- Filed Under
The Air Force is beefing up training for its cybersecurity personnel, a move that may result in its training program being adopted by other agencies.
The Air Force is contracting with the SANS Institute, a computer security training organization, to develop the new training capabilities that will be incorporated into existing training at the Air Force's 39th Information Operations Squadron at Hurlburt Field, Fla.
Early next year, airmen will begin beta tests of a new product from SANS called NetWars CyberCity, said Skip Runyan, technical adviser for the Air Force unit.
CyberCity is a 6-by-8-foot replica of a small city, complete with a residential neighborhood, bank, hospital and patient medical records, water tower, train system, the Cuppa' Jo-sephine coffee shop and a social networking site with fictitious user accounts representing people in the town.
The CyberCity model is in New Jersey, but airmen training on the system at Hurlburt will access the city and its virtual systems via the Internet as a subscription-based training tool.

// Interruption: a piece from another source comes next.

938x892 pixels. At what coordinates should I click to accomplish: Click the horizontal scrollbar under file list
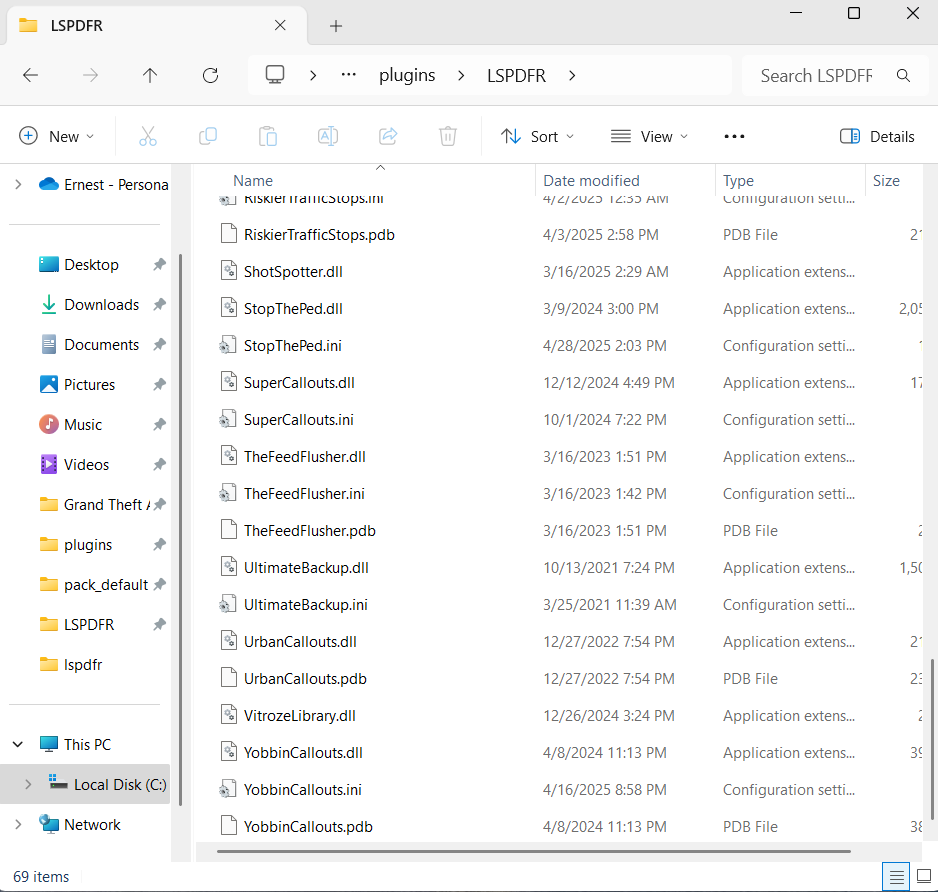(x=533, y=852)
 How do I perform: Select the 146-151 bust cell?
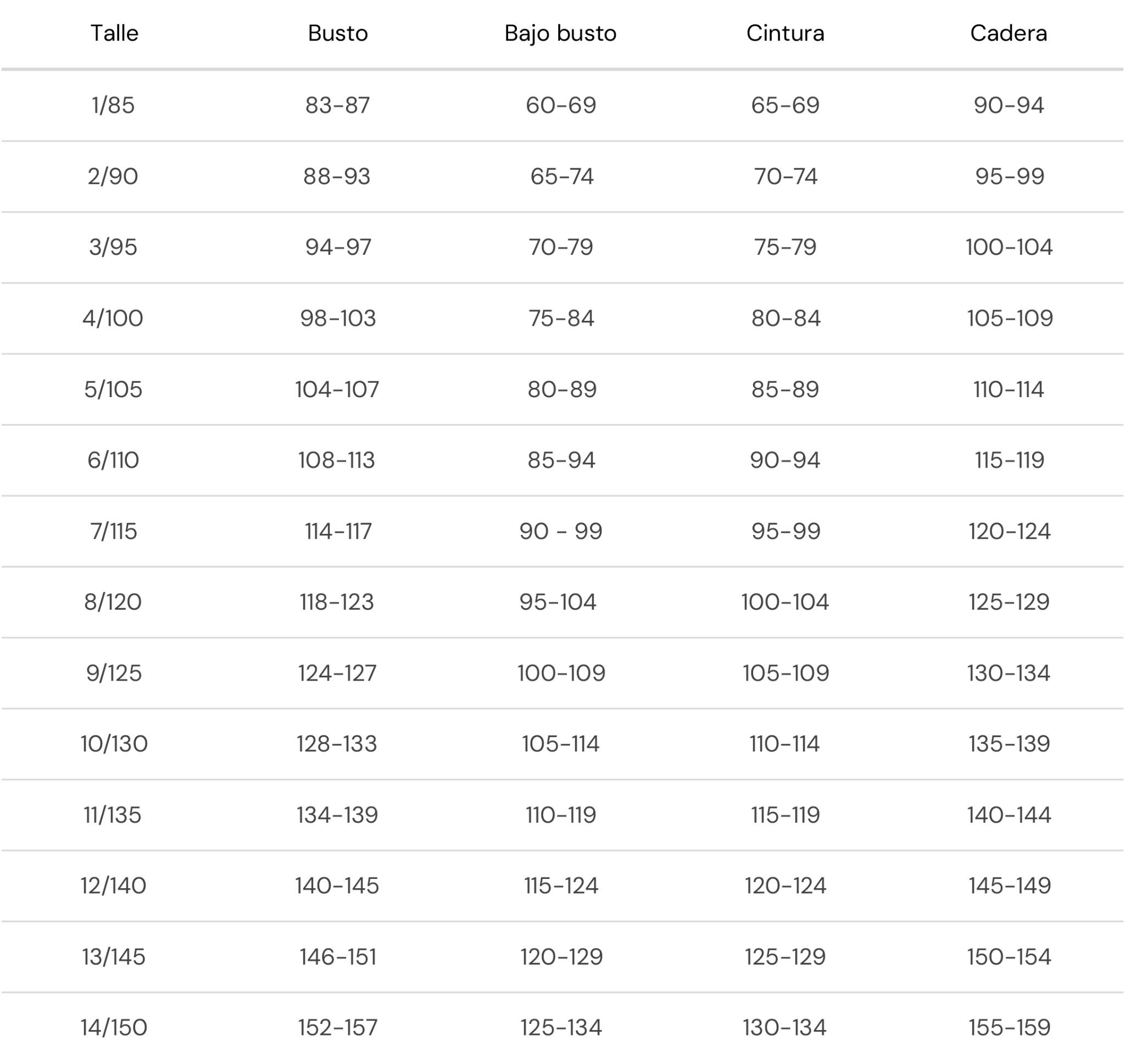[x=338, y=957]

Users can train individually or compete against one another in tournament scenarios.
"We're seeing the threat change, and our customers have said to us we need to show kinetic impact" — in other words, physical damage — caused by hacking into an industrial control system or stealing and manipulating data, said Ed Skoudis, the creator of CyberCity and a SANS instructor.
"We are like a flight simulator for cyber warriors," he said.
Here's how CyberCity will work: Users must first hack into physical cameras distributed throughout the model city to gain a visual picture of what's happening. Users are given missions that could include preventing terrorists from contaminating the town's reservoir, derailing a train or hacking into the town's utility company and shutting down power. Another mission may be preventing a resident's medical records from being manipulated.
For instance, if a terrorist were successful in contaminating the water, an LED light used to make the replica reservoir appear blue would turn red. Or one of the model trains could derail following a successful attack.
Missions in CyberCity can last hours or multiple days, and airmen are scored on how long it takes them to complete each mission, whether they were able to prevent the attack and other criteria to ensure they understand how they arrived at a particular solution.
CyberCity also provides users with realistic simulations of the back-end systems that control real-world critical systems, Runyan said.
"If we can defend the model train set, our graduates can most certainly defend the real thing," he said.
For now, CyberCity can support about 30 to 50 trainees at a time, but there are requests to increase the capability significantly, Skoudis said. SANS also has requests to allow users to create their own missions, he said.
The Defense Department is funding development of the city and has given permission for other federal agencies and utility companies to eventually train on CyberCity. Neither SANS nor the Air Force would say how much the project costs, but it has been reported that the price tag is less than $1 million.
The Air Force is using other virtual ranges similar to CyberCity that can simulate control of a critical system, but CyberCity adds a visual element and the ability to better score each user's abilities. Airmen can fail fast and correct their mistakes during training, as opposed to failing on the job.
"The first time that they see bad guys in front of them should not be on a live network, it should be on our training network," Runyan said.
In the end, the service will objectively score and determine whether airmen have mastered the necessary defensive skills.
"My customers are the operational squadron commanders," said Lt. Col. Kiley Weigle, commander of the Air Force's 39th Information Operations Squadron at Hurlburt. "So, I have to look them in the eye and tell them that I know beyond a shadow of a doubt that this troop … is ready to go."
Last month, Lt. Gen. Michael Basla, chief of information dominance and chief information officer of the Air Force, told reporters that he expects there will be an increase in training as the demands for talented cyber warriors increase. A final decision on how to increase training will be decided soon, Basla said.